Hydrogen sulfide increases hypoxia-inducible factor-1 activity independently of von Hippel-Lindau tumor suppressor-1 in C. elegans

Abstract

Rapid alteration of gene expression in response to environmental changes is essential for normal development and behavior. The transcription factor hypoxia-inducible factor (HIF)-1 is well known to respond to alterations in oxygen availability. In nature, low oxygen environments are often found to contain high levels of hydrogen sulfide (H(2)S). Here, we show that Caenorhabditis elegans can have mutually exclusive responses to H(2)S and hypoxia, both involving HIF-1. Specifically, H(2)S results in HIF-1 activity throughout the hypodermis, whereas hypoxia causes HIF-1 activity in the gut as judged by a reporter for HIF-1 activity.
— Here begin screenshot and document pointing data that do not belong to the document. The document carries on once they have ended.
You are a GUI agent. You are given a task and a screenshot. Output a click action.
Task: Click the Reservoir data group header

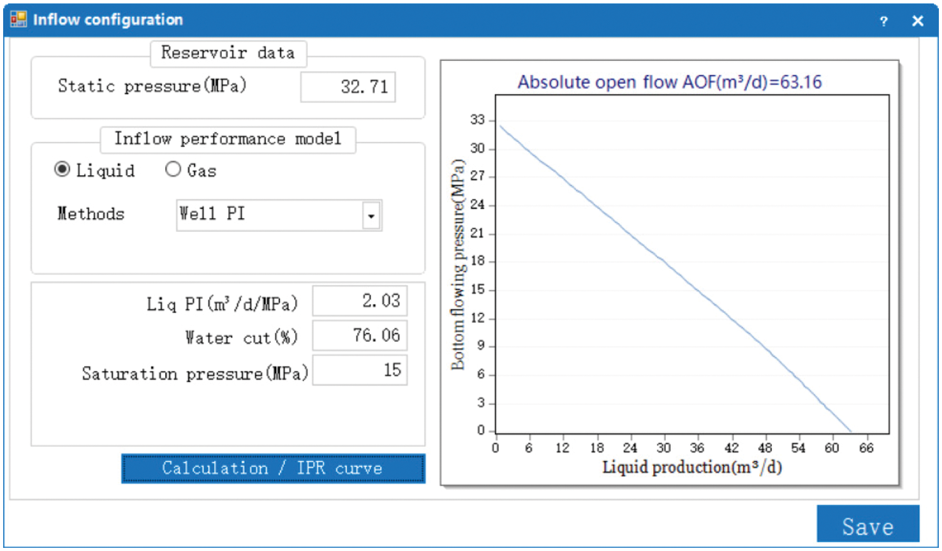tap(228, 53)
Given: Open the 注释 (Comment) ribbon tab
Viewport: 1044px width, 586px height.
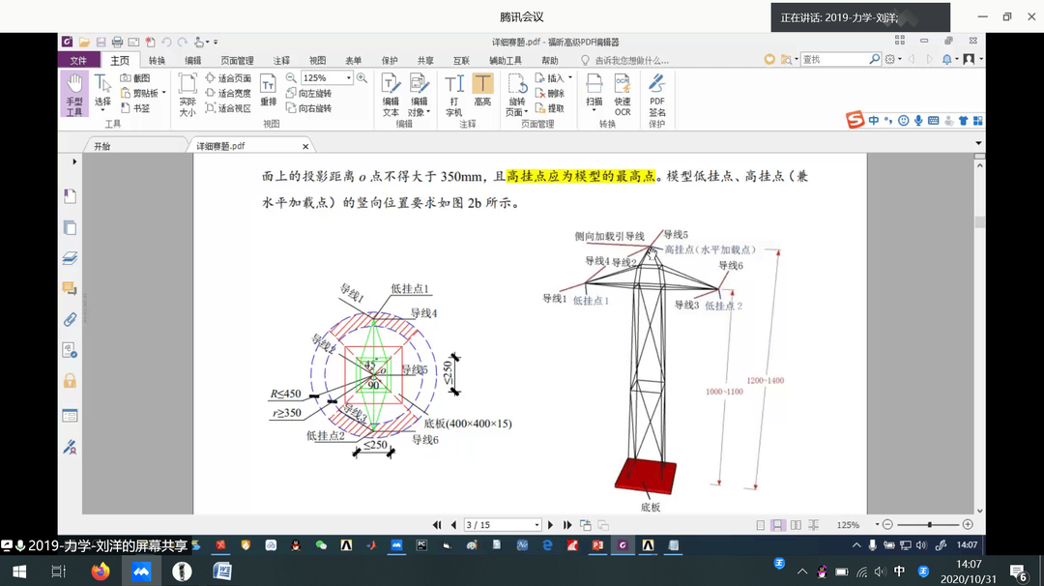Looking at the screenshot, I should click(281, 60).
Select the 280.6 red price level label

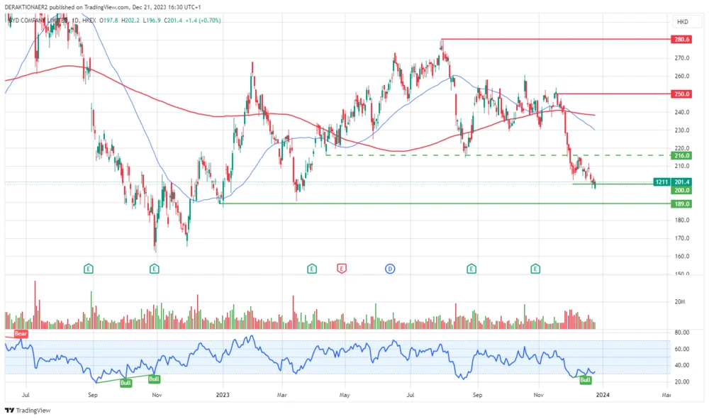coord(682,40)
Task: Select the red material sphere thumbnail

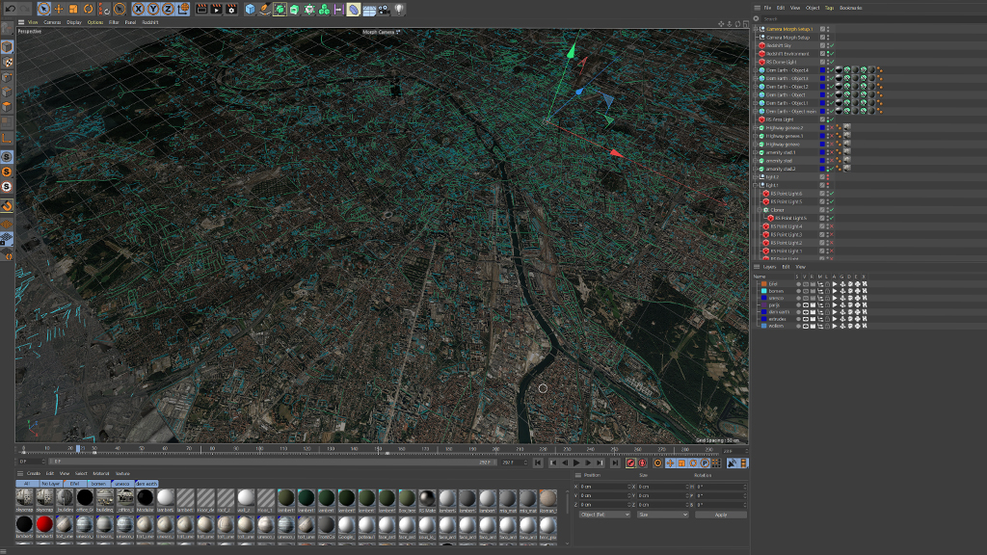Action: click(44, 522)
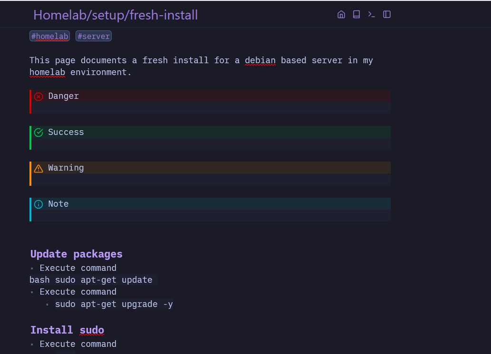Click the underlined word 'debian' in the intro
The height and width of the screenshot is (354, 491).
pos(260,60)
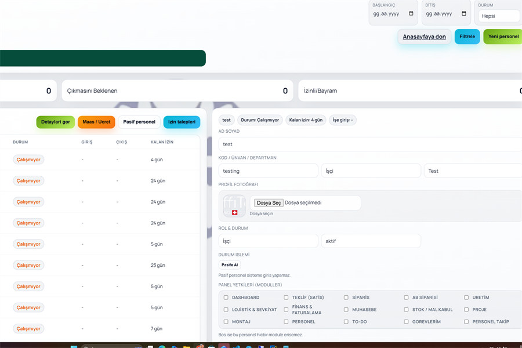The width and height of the screenshot is (522, 348).
Task: Follow the Anasayfaya don link
Action: [x=424, y=37]
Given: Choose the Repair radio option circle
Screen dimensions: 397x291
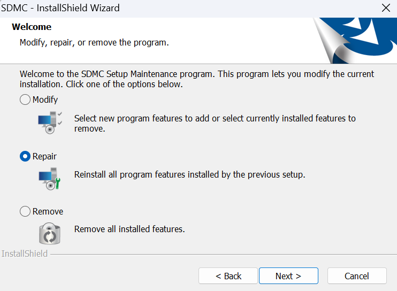Looking at the screenshot, I should tap(25, 156).
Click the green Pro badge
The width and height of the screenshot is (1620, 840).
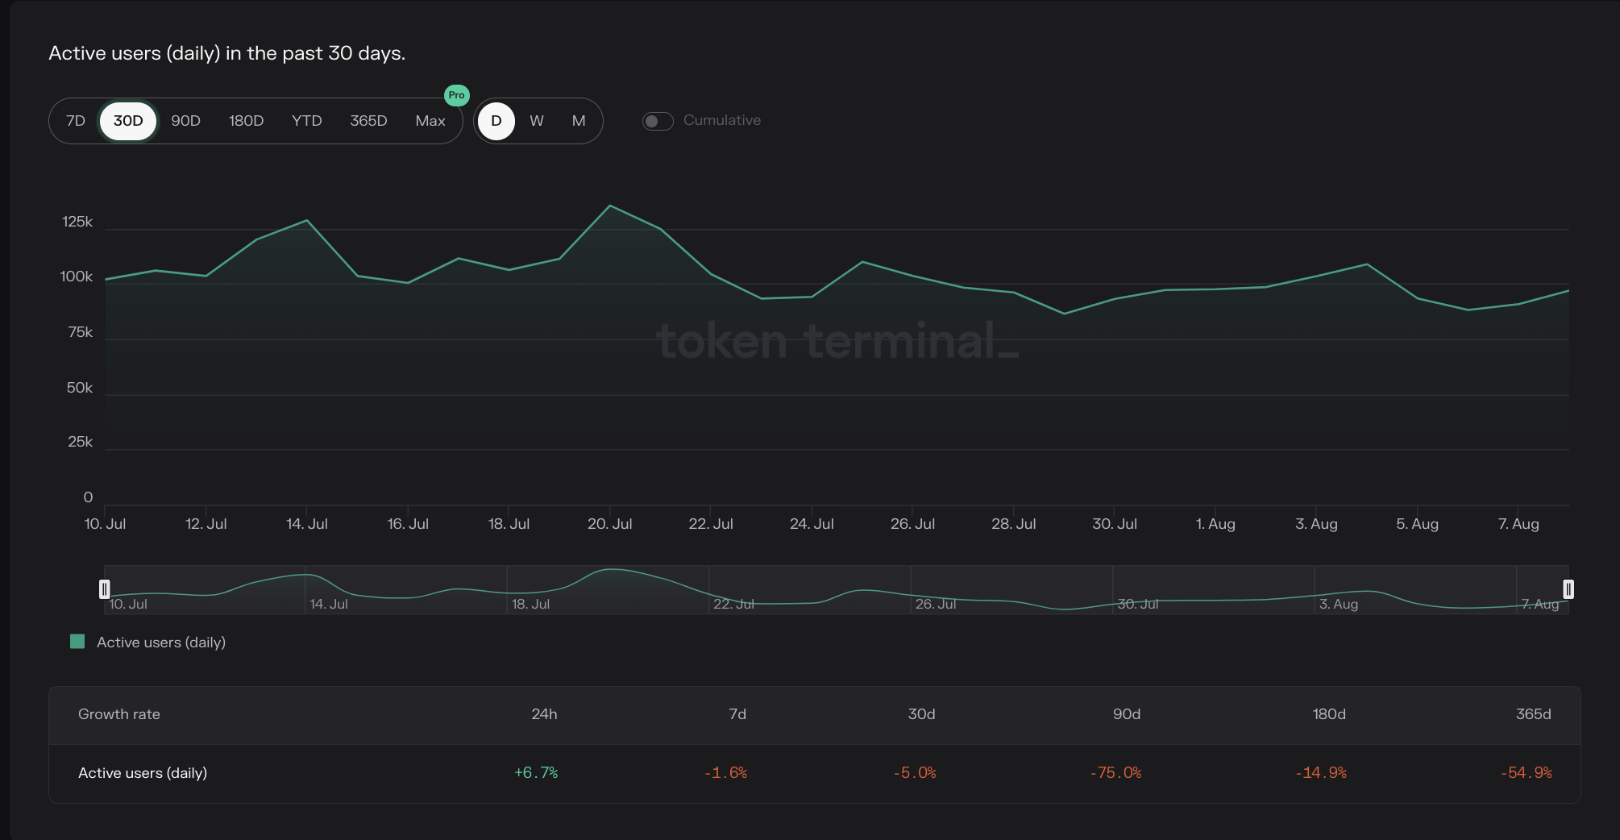456,95
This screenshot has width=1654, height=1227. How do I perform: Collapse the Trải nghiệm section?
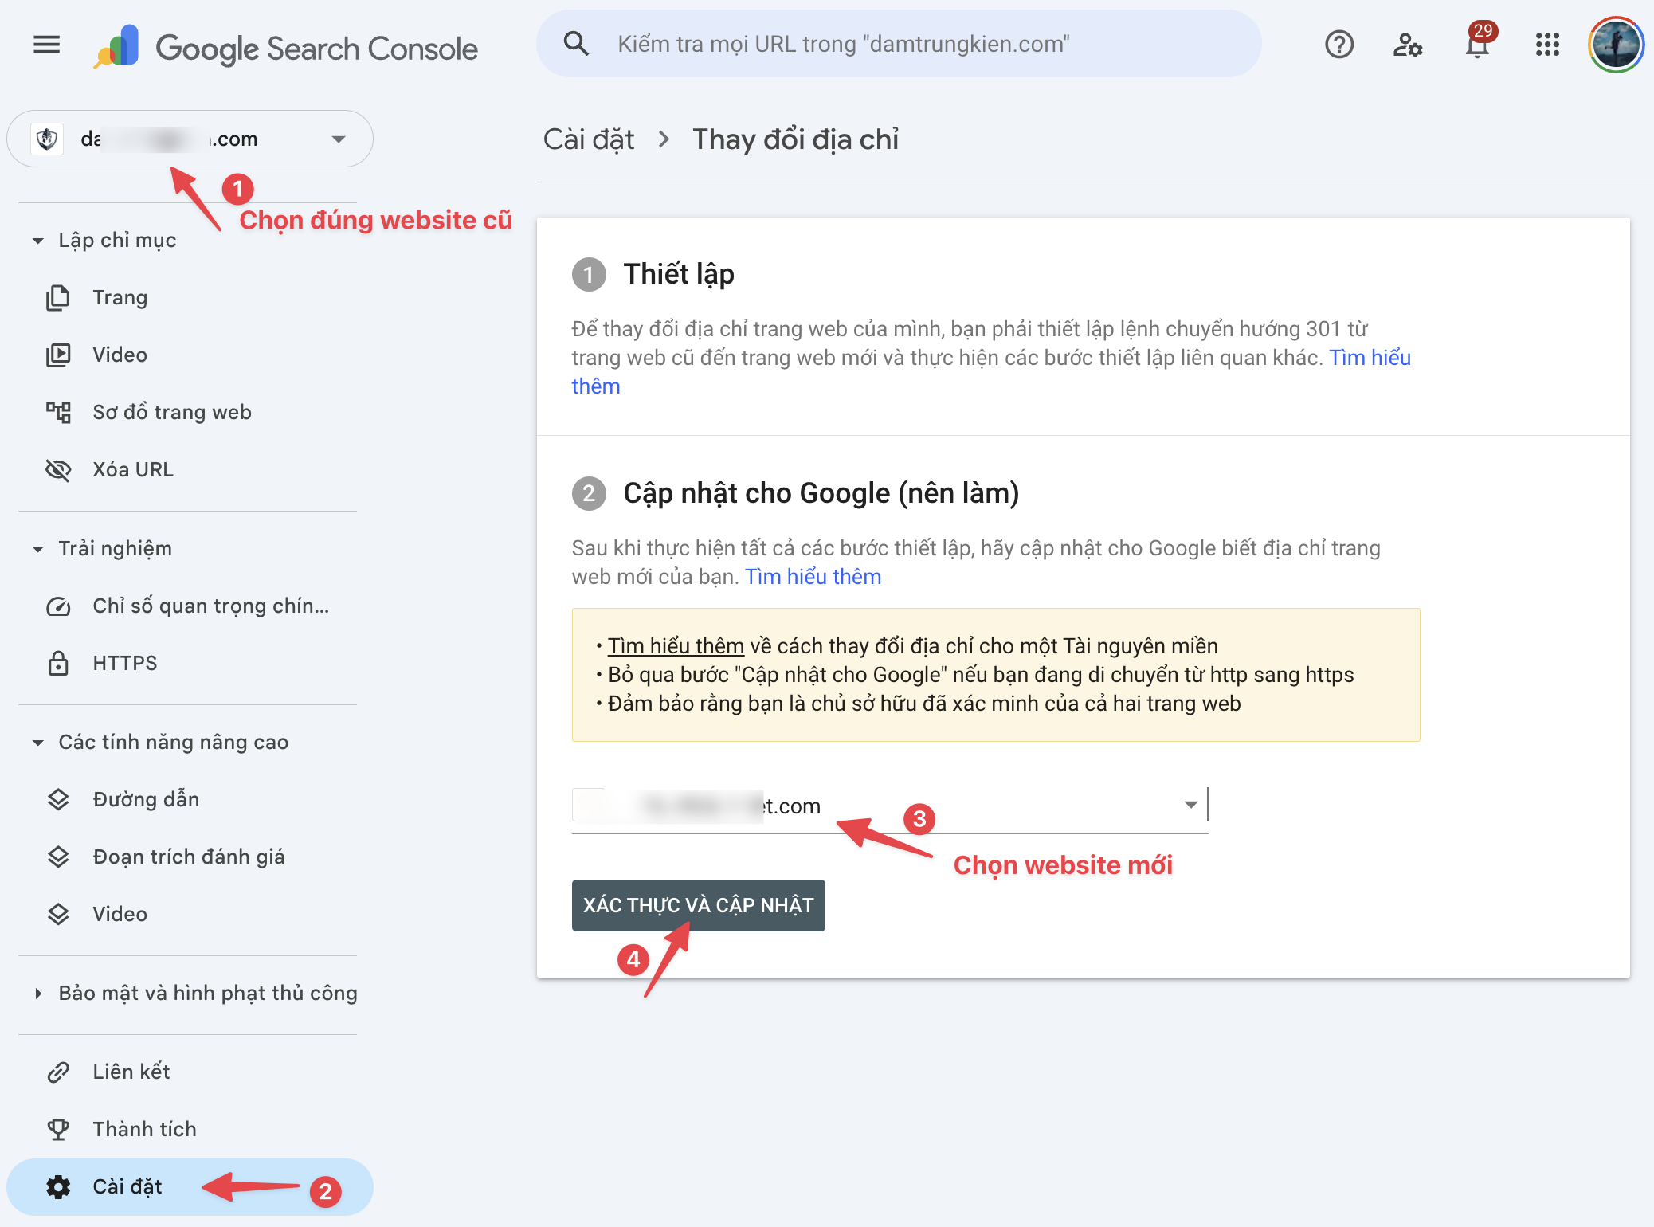37,549
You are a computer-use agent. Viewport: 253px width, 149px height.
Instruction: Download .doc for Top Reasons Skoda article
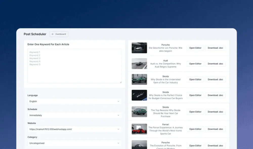coord(215,112)
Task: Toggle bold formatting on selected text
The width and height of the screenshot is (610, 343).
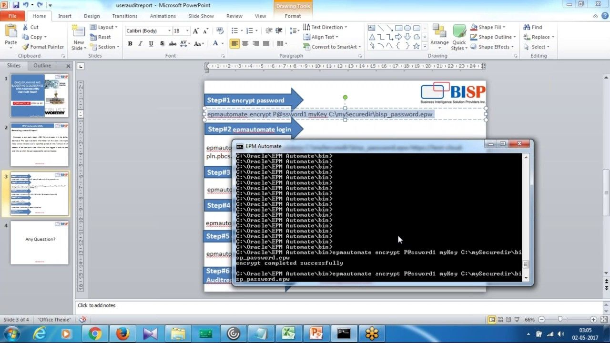Action: [130, 43]
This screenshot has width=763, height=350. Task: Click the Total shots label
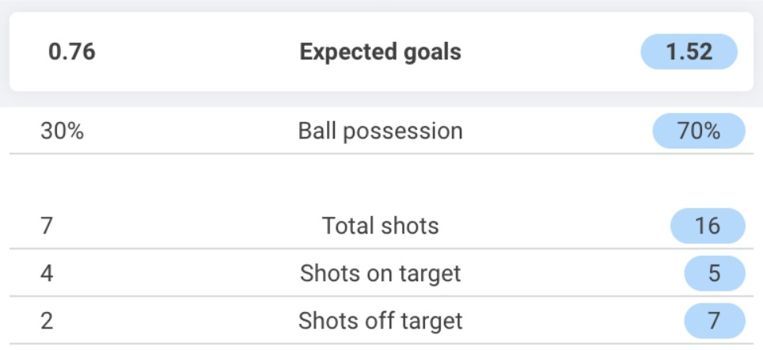click(381, 226)
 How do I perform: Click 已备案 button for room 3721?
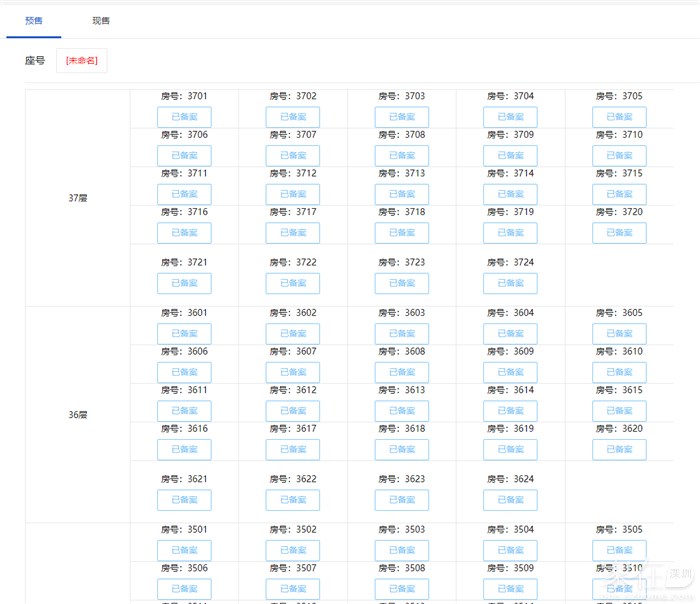point(184,283)
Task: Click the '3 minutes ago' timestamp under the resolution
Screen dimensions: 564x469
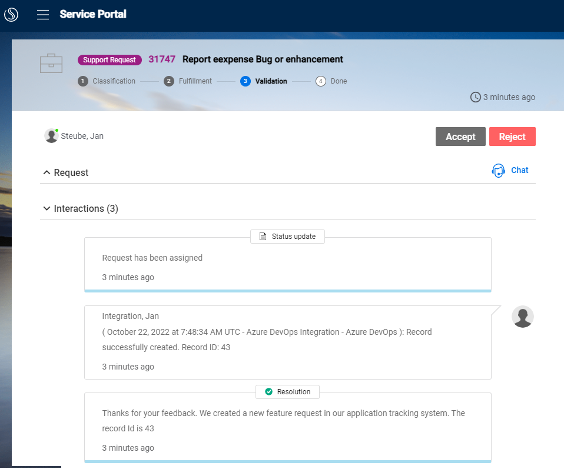Action: [x=128, y=447]
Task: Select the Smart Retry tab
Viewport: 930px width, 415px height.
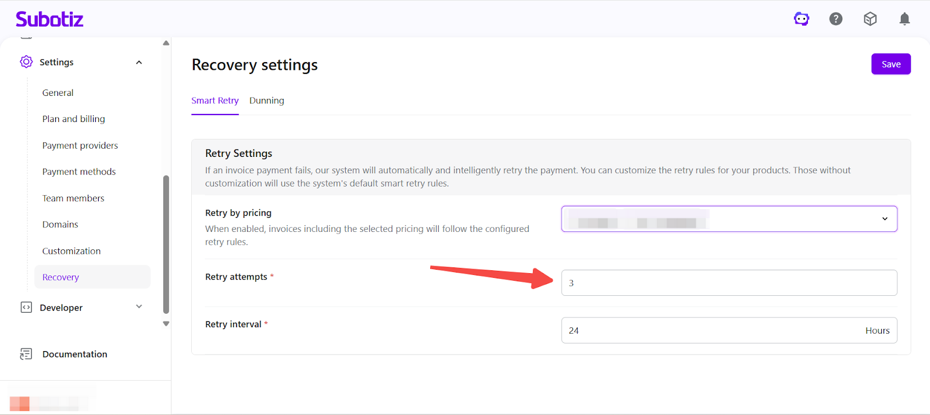Action: click(215, 101)
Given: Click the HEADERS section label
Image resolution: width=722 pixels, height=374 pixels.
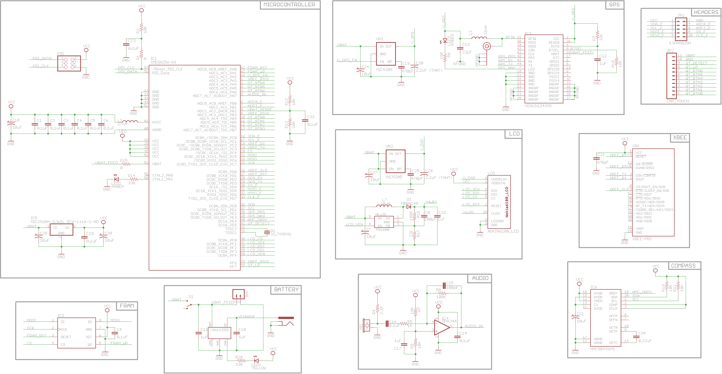Looking at the screenshot, I should 706,12.
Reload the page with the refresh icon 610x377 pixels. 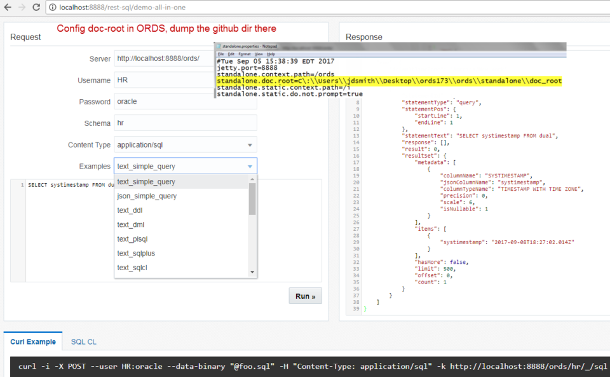tap(36, 7)

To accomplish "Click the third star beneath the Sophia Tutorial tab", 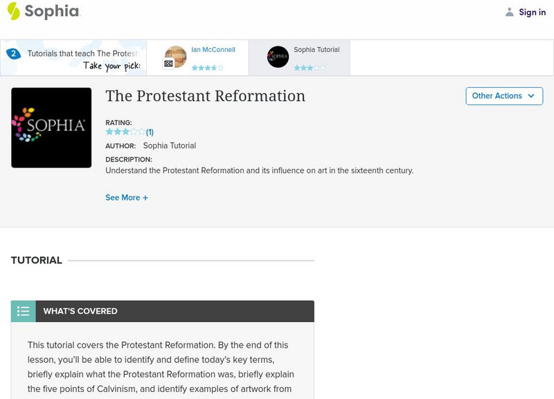I will (x=310, y=67).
C. elegans require hif-1 to survive in room air containing trace amounts of H(2)S. Exposure to H(2)S results in HIF-1 nuclear localization and transcription of HIF-1 targets. The effects of H(2)S on HIF-1 reporter activity are independent of von Hippel-Lindau tumor suppressor (VHL)-1, whereas VHL-1 is required for hypoxic regulation of HIF-1 reporter activity. Because H(2)S is naturally produced by animal cells, our results suggest that endogenous H(2)S may influence HIF-1 activity.

Figure 1.

HIF-1 protein levels increase when worms are exposed to H₂S. (A) A representative Western blot analysis shows HIF-1 protein increases when worms are exposed to 50 ppm H₂S or 0.5% O₂. The blots were stripped and reprobed with an anti-actin antibody to confirm equivalent amounts of total protein. The size markers are shown in kilodaltons. (B) Average increase in signal relative to control ± SD of three independent experiments. *p < 0.05 (Student's t test) compared with air-treated animals.

Figure 2.

H₂S exposure causes HIF-1 nuclear localization. Both H₂S and hypoxia (0.5% O₂) treatment induce HIF-1 nuclear localization throughout the animal. Images are stacks of all nuclei visible with DAPI staining. Animals were stained with anti-Ce-Hif-1 antibody (a, d, and g) and DAPI (b, e, and h) to visualize nuclei. Hypodermal nuclei (tailless arrows) and intestinal nuclei (tailed arrows) are clearly observed in the merged images (c, f, and i). (A) Anterior of the worm. (B) Posterior of the worm. Bars, 50 μm.

Figure 3.

H₂S exposure increases expression of NHR-57::GFP. A midfocal plane of a fluorescent confocal photomicrograph and Nomarski micrograph. Fluorescence is not apparent in untreated L4 nhr-57::gfp(iaIs07) transgenic animals. An nhr-57::gfp(iaIs07) animal exposed to hypoxia exhibits HIF-1 activity in the in the gut but absent in the hypodermis. At 1 h into H₂S treatment, fluorescence is apparent in the hypodermis throughout the animal but undetectable in the gut. Fluorescence becomes more intense until 3 h into exposure. nhr-57::gfp(iaIs07); hif-1(ia04) animals fail to show any fluorescence, regardless of H₂S treatment. Bar, 40 μm.

Figure 4.

H₂S exposure increases mRNA levels of HIF-1 target genes. Real-time reverse transcription-PCR was used to quantitate mRNA levels of HIF-1 target genes in wild-type or hif-1(ia04) worms exposed to H₂S or hypoxia. The cDNA of nhr-57 (A) or K10H10.2 (B) is shown as the average increase ± SD relative to sir-2.1 cDNA levels, which do not change during H₂S exposure.

Figure 5.

H₂S dependent HIF-1 activity is independent of VHL-1. nhr-57::gfp(iaIs07); egl-9(sa307) exhibits intense fluorescence is apparent throughout the animal, including in the hypodermis and the gut. 100 Untreated nhr-57::gfp(iaIs07); vhl-1(ok161) animals show basal GFP expression in the gut and H₂S treatment induces hypodermal expression. These results are representative of 100 of 100 worms examined for each panel. Bar, 40 μm.